'''

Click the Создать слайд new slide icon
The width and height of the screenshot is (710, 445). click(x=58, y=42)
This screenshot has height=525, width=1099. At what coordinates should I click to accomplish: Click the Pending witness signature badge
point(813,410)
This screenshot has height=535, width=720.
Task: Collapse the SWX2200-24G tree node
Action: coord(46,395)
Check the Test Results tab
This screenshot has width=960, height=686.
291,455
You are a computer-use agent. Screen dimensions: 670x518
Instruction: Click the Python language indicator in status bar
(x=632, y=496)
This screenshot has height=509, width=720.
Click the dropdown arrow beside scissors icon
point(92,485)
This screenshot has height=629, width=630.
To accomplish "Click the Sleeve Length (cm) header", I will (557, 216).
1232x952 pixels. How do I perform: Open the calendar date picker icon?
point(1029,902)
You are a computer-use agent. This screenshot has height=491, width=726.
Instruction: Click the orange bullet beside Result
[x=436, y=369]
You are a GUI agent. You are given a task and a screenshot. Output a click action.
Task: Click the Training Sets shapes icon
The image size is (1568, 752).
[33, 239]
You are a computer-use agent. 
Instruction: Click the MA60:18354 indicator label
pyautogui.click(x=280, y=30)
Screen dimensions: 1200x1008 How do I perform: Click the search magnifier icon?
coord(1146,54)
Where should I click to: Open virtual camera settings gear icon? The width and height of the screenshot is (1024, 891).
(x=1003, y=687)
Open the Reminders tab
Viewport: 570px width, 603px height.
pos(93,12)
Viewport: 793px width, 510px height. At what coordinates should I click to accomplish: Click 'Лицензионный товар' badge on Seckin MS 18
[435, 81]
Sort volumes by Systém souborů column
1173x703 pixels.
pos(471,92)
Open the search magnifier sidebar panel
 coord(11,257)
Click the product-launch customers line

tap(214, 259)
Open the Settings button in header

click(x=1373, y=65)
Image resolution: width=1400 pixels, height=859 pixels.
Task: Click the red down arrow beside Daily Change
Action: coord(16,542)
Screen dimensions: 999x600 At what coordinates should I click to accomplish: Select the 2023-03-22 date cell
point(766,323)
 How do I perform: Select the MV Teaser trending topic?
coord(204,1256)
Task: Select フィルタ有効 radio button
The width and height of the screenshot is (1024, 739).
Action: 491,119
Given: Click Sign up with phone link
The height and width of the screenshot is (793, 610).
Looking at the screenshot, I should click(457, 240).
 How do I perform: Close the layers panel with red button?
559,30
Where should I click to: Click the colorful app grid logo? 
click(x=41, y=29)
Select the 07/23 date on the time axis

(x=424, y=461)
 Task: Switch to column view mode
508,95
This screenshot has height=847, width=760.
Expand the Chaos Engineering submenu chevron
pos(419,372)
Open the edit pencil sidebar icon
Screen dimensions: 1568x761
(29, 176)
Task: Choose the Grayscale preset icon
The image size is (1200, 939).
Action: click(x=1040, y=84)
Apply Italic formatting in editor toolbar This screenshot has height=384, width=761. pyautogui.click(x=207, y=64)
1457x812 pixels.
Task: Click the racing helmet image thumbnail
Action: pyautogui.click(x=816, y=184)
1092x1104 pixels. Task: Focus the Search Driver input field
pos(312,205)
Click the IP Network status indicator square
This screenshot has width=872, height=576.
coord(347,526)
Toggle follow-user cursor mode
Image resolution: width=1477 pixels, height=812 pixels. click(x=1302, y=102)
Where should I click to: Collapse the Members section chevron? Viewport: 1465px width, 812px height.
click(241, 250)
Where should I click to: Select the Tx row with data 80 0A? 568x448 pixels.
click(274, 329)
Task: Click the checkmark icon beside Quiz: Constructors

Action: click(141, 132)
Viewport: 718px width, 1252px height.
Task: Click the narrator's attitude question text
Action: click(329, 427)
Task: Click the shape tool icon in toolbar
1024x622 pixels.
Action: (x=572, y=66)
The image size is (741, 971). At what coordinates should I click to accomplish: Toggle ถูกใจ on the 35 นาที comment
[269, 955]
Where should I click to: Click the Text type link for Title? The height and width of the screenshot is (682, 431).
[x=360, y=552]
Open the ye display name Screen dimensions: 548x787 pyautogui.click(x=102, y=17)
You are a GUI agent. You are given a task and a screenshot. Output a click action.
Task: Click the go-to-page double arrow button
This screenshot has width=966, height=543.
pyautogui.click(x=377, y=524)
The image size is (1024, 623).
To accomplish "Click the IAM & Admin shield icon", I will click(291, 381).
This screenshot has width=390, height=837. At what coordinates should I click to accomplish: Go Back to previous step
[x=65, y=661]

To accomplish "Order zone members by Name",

'''

* **PROBLEM TO SOLVE**:
Revise the records above so that every "Instruction" becomes "Goal", and keep all other text unchanged.

* **CORRECT OUTPUT**:
Click the Создать слайд new slide icon
The width and height of the screenshot is (710, 445). click(x=58, y=42)
This screenshot has height=525, width=1099. At what coordinates should I click to accomplish: Click the Pending witness signature badge
point(813,410)
This screenshot has height=535, width=720.
Task: Collapse the SWX2200-24G tree node
Action: coord(46,395)
Check the Test Results tab
This screenshot has width=960, height=686.
291,455
You are a computer-use agent. Screen dimensions: 670x518
Goal: Click the Python language indicator in status bar
(x=632, y=496)
This screenshot has height=509, width=720.
Click the dropdown arrow beside scissors icon
point(92,485)
This screenshot has height=629, width=630.
To accomplish "Click the Sleeve Length (cm) header", I will (557, 216).
1232x952 pixels. How do I perform: Open the calendar date picker icon?
point(1029,902)
You are a computer-use agent. This screenshot has height=491, width=726.
Goal: Click the orange bullet beside Result
[x=436, y=369]
You are a GUI agent. You are given a task and a screenshot. Output a click action.
Task: Click the Training Sets shapes icon
The image size is (1568, 752).
[33, 239]
You are a computer-use agent. 
Goal: Click the MA60:18354 indicator label
pyautogui.click(x=280, y=30)
Screen dimensions: 1200x1008 How do I perform: Click the search magnifier icon?
coord(1146,54)
Where should I click to: Open virtual camera settings gear icon? The width and height of the screenshot is (1024, 891).
(x=1003, y=687)
Open the Reminders tab
Viewport: 570px width, 603px height.
pos(93,12)
Viewport: 793px width, 510px height. At what coordinates should I click to accomplish: Click 'Лицензионный товар' badge on Seckin MS 18
[435, 81]
Sort volumes by Systém souborů column
1173x703 pixels.
pos(471,92)
Open the search magnifier sidebar panel
 coord(11,257)
Click the product-launch customers line

tap(214, 259)
Open the Settings button in header

click(x=1373, y=65)
Image resolution: width=1400 pixels, height=859 pixels.
Task: Click the red down arrow beside Daily Change
Action: coord(16,542)
Screen dimensions: 999x600 At what coordinates should I click to accomplish: Select the 2023-03-22 date cell
point(766,323)
 How do I perform: Select the MV Teaser trending topic?
coord(204,1256)
Task: Select フィルタ有効 radio button
The width and height of the screenshot is (1024, 739).
Action: 491,119
Given: Click Sign up with phone link
The height and width of the screenshot is (793, 610).
Looking at the screenshot, I should click(457, 240).
 How do I perform: Close the layers panel with red button?
559,30
Where should I click to: Click the colorful app grid logo? 
click(x=41, y=29)
Select the 07/23 date on the time axis

(x=424, y=461)
 Task: Switch to column view mode
508,95
This screenshot has height=847, width=760.
Expand the Chaos Engineering submenu chevron
pos(419,372)
Open the edit pencil sidebar icon
Screen dimensions: 1568x761
(29, 176)
Task: Choose the Grayscale preset icon
The image size is (1200, 939).
Action: click(x=1040, y=84)
Apply Italic formatting in editor toolbar This screenshot has height=384, width=761. pyautogui.click(x=207, y=64)
1457x812 pixels.
Task: Click the racing helmet image thumbnail
Action: pyautogui.click(x=816, y=184)
1092x1104 pixels. Task: Focus the Search Driver input field
pos(312,205)
Click the IP Network status indicator square
This screenshot has width=872, height=576.
coord(347,526)
Toggle follow-user cursor mode
Image resolution: width=1477 pixels, height=812 pixels. click(x=1302, y=102)
Where should I click to: Collapse the Members section chevron? Viewport: 1465px width, 812px height.
click(241, 250)
Where should I click to: Select the Tx row with data 80 0A? 568x448 pixels.
click(274, 329)
Task: Click the checkmark icon beside Quiz: Constructors

Action: click(141, 132)
Viewport: 718px width, 1252px height.
Task: Click the narrator's attitude question text
Action: click(329, 427)
Task: Click the shape tool icon in toolbar
1024x622 pixels.
Action: (x=572, y=66)
The image size is (741, 971). At what coordinates should I click to accomplish: Toggle ถูกใจ on the 35 นาที comment
[269, 955]
Where should I click to: Click the Text type link for Title? The height and width of the screenshot is (682, 431).
[x=360, y=552]
Open the ye display name Screen dimensions: 548x787 pyautogui.click(x=102, y=17)
You are a GUI agent. You are given a task and a screenshot. Output a click action.
Task: Click the go-to-page double arrow button
This screenshot has width=966, height=543.
pyautogui.click(x=377, y=524)
The image size is (1024, 623).
To accomplish "Click the IAM & Admin shield icon", I will click(291, 381).
This screenshot has width=390, height=837. At what coordinates should I click to accomplish: Go Back to previous step
[x=65, y=661]

To accomplish "Order zone members by Name",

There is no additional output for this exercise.